═══ DATA LISTING ═══

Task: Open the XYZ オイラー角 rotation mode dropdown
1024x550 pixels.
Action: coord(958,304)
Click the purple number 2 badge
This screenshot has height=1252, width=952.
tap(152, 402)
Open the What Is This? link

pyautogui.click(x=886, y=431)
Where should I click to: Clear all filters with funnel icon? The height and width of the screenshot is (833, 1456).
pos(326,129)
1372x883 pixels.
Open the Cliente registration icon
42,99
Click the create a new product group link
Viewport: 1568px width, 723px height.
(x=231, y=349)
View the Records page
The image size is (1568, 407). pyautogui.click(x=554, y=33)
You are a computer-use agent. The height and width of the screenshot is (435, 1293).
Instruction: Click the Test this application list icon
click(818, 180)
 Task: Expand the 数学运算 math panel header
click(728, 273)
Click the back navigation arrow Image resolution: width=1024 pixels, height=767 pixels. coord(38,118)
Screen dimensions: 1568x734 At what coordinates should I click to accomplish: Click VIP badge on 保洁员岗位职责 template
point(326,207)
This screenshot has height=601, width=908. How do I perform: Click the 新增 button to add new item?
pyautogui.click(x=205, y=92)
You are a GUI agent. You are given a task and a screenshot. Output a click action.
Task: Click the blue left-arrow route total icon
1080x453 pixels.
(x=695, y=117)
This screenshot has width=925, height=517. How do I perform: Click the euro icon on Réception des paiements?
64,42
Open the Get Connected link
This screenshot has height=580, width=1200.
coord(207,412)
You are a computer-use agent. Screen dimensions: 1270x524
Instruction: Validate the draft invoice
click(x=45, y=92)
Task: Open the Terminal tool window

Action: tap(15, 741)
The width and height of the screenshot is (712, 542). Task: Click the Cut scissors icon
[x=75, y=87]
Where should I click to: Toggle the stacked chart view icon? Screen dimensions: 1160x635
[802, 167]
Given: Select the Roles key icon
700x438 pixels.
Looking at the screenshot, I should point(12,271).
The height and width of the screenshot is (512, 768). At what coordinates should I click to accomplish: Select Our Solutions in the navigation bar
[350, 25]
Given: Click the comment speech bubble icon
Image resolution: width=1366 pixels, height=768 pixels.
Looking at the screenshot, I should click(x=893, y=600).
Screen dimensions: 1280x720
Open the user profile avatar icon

═══

WHAT IS NEEDED: Repeat the data. Every word must match.

ANSWER SECTION:
Task: Open the XYZ オイラー角 rotation mode dropdown
1024x550 pixels.
Action: coord(958,304)
Click the purple number 2 badge
This screenshot has height=1252, width=952.
tap(152, 402)
Open the What Is This? link

pyautogui.click(x=886, y=431)
Where should I click to: Clear all filters with funnel icon? The height and width of the screenshot is (833, 1456).
pos(326,129)
1372x883 pixels.
Open the Cliente registration icon
42,99
Click the create a new product group link
Viewport: 1568px width, 723px height.
(x=231, y=349)
View the Records page
The image size is (1568, 407). pyautogui.click(x=554, y=33)
You are a computer-use agent. The height and width of the screenshot is (435, 1293).
Instruction: Click the Test this application list icon
click(818, 180)
 Task: Expand the 数学运算 math panel header
click(728, 273)
Click the back navigation arrow Image resolution: width=1024 pixels, height=767 pixels. coord(38,118)
Screen dimensions: 1568x734 At what coordinates should I click to accomplish: Click VIP badge on 保洁员岗位职责 template
point(326,207)
This screenshot has height=601, width=908. How do I perform: Click the 新增 button to add new item?
pyautogui.click(x=205, y=92)
You are a GUI agent. You are given a task and a screenshot. Output a click action.
Task: Click the blue left-arrow route total icon
1080x453 pixels.
(x=695, y=117)
This screenshot has width=925, height=517. How do I perform: Click the euro icon on Réception des paiements?
64,42
Open the Get Connected link
This screenshot has height=580, width=1200.
coord(207,412)
You are a computer-use agent. Screen dimensions: 1270x524
Instruction: Validate the draft invoice
click(x=45, y=92)
Task: Open the Terminal tool window

Action: tap(15, 741)
The width and height of the screenshot is (712, 542). Task: Click the Cut scissors icon
[x=75, y=87]
Where should I click to: Toggle the stacked chart view icon? Screen dimensions: 1160x635
[802, 167]
Given: Select the Roles key icon
700x438 pixels.
Looking at the screenshot, I should point(12,271).
The height and width of the screenshot is (512, 768). At what coordinates should I click to accomplish: Select Our Solutions in the navigation bar
[350, 25]
Given: Click the comment speech bubble icon
Image resolution: width=1366 pixels, height=768 pixels.
Looking at the screenshot, I should click(x=893, y=600).
Screen dimensions: 1280x720
Open the user profile avatar icon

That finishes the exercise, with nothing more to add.